> _Provided records_
↓↓↓
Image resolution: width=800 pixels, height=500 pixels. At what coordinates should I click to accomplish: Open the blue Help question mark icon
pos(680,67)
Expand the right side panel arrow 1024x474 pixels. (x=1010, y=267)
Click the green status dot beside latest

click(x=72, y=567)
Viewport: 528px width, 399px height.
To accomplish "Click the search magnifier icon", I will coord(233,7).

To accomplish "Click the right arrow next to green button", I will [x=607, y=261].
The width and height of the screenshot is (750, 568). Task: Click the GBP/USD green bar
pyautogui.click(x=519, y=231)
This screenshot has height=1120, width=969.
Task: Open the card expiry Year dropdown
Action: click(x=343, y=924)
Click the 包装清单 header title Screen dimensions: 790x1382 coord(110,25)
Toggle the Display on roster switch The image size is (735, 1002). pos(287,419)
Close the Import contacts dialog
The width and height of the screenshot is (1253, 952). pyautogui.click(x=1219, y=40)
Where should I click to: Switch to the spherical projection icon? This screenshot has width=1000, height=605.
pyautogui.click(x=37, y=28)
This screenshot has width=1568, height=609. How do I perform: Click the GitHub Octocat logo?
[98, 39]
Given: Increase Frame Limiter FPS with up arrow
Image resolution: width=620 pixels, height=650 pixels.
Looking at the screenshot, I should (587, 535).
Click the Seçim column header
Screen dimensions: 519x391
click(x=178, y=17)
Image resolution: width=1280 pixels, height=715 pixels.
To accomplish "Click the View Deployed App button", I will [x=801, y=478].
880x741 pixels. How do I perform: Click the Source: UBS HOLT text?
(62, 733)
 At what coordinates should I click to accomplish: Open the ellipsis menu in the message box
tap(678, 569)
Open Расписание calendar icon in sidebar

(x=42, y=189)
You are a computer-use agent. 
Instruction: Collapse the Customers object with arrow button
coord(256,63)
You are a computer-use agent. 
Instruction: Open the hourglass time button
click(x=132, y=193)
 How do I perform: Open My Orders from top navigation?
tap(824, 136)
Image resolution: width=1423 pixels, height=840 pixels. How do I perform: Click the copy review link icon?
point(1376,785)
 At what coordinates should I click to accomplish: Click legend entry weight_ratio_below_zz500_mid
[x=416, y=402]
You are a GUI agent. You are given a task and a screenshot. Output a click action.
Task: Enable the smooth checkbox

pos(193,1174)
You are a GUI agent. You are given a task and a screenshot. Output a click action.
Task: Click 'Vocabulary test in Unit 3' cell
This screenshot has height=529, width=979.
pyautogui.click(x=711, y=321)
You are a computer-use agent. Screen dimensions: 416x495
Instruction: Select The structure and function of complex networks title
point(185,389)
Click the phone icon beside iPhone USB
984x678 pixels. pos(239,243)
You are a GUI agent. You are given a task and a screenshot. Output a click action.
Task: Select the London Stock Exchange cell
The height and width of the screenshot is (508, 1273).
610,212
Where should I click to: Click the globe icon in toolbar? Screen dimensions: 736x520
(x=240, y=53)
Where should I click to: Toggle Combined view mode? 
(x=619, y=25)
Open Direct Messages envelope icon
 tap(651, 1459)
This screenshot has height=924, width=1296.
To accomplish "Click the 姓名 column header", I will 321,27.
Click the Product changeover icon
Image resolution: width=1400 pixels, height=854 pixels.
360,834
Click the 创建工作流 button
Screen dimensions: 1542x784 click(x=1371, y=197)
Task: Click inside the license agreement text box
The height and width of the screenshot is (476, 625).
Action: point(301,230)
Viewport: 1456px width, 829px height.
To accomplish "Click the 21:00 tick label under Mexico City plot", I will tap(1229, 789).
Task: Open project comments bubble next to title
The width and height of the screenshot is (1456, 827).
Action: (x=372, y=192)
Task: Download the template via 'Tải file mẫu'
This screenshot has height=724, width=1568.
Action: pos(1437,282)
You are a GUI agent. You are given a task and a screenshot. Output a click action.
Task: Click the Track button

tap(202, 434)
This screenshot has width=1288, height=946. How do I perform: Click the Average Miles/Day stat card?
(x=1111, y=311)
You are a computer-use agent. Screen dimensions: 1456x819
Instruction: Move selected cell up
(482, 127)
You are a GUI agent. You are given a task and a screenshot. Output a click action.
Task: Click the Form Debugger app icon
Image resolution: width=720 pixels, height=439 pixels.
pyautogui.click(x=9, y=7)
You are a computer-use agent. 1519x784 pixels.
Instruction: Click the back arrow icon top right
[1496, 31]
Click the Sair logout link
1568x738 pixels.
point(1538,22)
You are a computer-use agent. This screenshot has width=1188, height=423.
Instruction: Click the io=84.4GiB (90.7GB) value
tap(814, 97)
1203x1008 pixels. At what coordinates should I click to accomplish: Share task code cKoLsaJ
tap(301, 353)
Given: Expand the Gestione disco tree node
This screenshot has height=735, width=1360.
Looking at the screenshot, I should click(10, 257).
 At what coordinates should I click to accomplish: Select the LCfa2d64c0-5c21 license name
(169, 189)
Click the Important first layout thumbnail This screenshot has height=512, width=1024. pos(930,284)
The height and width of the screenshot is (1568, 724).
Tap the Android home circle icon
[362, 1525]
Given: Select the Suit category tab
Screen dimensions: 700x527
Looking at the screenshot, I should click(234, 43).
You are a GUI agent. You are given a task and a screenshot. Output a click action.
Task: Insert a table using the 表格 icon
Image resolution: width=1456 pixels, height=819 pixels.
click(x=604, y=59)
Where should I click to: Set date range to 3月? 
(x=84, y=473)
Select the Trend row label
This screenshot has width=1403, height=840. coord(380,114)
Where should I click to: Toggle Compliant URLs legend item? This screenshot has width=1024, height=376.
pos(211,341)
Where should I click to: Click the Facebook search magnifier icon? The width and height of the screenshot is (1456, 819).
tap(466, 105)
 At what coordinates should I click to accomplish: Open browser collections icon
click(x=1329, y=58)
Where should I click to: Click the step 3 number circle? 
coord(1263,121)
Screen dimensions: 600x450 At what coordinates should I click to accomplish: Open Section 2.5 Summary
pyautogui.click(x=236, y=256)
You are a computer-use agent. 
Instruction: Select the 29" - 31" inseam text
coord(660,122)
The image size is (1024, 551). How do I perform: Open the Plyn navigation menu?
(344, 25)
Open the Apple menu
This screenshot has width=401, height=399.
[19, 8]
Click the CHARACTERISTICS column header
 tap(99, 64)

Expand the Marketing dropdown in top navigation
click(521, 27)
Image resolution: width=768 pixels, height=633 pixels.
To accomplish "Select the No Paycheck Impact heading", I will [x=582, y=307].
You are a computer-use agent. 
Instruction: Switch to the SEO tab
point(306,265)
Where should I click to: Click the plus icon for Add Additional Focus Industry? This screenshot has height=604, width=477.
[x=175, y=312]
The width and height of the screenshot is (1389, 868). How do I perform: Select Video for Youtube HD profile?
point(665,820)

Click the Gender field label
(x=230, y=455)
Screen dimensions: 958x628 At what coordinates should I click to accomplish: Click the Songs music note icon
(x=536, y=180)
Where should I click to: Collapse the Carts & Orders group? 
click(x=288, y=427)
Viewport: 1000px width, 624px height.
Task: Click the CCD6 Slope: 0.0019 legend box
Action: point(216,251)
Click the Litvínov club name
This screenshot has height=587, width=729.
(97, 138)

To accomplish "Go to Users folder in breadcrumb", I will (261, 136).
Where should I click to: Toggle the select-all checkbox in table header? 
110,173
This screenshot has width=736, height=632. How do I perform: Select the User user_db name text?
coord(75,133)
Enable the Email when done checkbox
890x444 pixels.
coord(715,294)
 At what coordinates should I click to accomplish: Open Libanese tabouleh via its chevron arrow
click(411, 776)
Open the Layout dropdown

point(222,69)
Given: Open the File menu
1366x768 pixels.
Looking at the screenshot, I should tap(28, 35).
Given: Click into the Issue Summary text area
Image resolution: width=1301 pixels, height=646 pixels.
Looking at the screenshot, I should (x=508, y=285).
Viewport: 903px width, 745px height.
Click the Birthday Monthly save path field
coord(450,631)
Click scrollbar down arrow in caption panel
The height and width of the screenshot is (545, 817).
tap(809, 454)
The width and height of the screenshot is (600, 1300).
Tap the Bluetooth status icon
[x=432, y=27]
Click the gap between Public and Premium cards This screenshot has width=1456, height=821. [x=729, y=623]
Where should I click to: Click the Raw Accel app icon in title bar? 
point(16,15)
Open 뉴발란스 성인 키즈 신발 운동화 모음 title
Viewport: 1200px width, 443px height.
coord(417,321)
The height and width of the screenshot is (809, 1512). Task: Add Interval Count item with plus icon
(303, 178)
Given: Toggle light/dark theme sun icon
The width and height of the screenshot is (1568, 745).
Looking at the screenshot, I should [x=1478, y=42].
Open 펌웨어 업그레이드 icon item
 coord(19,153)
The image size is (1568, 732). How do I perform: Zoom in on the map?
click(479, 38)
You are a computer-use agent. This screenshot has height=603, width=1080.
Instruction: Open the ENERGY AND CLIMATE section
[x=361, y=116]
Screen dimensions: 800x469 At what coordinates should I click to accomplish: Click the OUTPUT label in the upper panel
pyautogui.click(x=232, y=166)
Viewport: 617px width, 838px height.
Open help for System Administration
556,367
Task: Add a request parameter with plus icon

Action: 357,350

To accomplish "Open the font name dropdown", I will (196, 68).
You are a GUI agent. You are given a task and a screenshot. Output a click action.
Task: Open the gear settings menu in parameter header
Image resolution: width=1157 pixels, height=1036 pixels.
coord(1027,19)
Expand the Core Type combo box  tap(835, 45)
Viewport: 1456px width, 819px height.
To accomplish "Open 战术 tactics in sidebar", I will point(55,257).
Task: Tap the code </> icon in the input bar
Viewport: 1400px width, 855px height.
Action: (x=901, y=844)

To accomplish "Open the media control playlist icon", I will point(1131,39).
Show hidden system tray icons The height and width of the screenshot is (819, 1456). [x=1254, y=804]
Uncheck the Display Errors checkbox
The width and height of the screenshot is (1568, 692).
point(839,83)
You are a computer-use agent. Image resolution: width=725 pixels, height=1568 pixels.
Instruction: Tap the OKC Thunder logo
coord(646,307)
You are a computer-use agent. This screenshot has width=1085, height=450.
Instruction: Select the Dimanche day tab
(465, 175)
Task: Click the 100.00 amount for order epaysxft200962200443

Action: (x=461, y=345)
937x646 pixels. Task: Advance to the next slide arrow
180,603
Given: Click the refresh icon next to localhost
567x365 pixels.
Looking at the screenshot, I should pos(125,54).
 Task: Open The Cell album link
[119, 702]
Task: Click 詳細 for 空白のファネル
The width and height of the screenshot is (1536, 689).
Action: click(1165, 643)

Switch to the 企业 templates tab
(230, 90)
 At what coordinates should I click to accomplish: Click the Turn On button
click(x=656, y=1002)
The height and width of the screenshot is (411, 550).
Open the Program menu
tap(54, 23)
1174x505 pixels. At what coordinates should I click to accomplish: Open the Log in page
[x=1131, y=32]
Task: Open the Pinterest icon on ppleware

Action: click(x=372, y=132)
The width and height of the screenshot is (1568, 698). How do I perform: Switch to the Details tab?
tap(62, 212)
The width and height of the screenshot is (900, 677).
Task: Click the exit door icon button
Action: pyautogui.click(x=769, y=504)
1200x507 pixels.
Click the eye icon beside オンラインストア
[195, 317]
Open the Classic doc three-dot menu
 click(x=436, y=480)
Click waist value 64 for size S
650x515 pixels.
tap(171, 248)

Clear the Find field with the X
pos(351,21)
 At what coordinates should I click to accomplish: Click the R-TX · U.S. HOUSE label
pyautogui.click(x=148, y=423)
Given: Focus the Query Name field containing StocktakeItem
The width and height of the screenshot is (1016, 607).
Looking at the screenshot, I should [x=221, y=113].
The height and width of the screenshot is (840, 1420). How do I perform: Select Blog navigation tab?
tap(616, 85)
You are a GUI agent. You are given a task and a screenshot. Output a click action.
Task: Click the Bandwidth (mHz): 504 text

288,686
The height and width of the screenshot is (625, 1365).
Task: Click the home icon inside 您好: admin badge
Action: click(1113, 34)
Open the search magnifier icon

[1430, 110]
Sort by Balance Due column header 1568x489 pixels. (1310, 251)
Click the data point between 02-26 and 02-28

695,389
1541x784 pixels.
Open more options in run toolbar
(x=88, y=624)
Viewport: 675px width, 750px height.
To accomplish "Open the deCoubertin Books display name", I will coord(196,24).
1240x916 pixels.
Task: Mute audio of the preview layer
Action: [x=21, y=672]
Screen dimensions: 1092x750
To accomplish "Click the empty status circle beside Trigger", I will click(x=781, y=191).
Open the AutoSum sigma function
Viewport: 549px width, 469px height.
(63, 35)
↑↑↑
> _Exercise_
Arrange the items above as a numbered list, covering everything from the line that contains "Where should I click to: Toggle Combined" down to the line that contains "tap(202, 434)", both included. Omit blank lines.

> _Result for this exercise_
1. Where should I click to: Toggle Combined view mode? 
2. (x=619, y=25)
3. Open Direct Messages envelope icon
4.  tap(651, 1459)
5. This screenshot has height=924, width=1296.
6. To accomplish "Click the 姓名 column header", I will 321,27.
7. Click the Product changeover icon
8. Image resolution: width=1400 pixels, height=854 pixels.
9. 360,834
10. Click the 创建工作流 button
11. Screen dimensions: 1542x784 click(x=1371, y=197)
12. Task: Click inside the license agreement text box
13. The height and width of the screenshot is (476, 625).
14. Action: point(301,230)
15. Viewport: 1456px width, 829px height.
16. To accomplish "Click the 21:00 tick label under Mexico City plot", I will tap(1229, 789).
17. Task: Open project comments bubble next to title
18. The width and height of the screenshot is (1456, 827).
19. Action: (x=372, y=192)
20. Task: Download the template via 'Tải file mẫu'
21. This screenshot has height=724, width=1568.
22. Action: pos(1437,282)
23. You are a GUI agent. You are given a task and a screenshot. Output a click action.
24. Task: Click the Track button
25. tap(202, 434)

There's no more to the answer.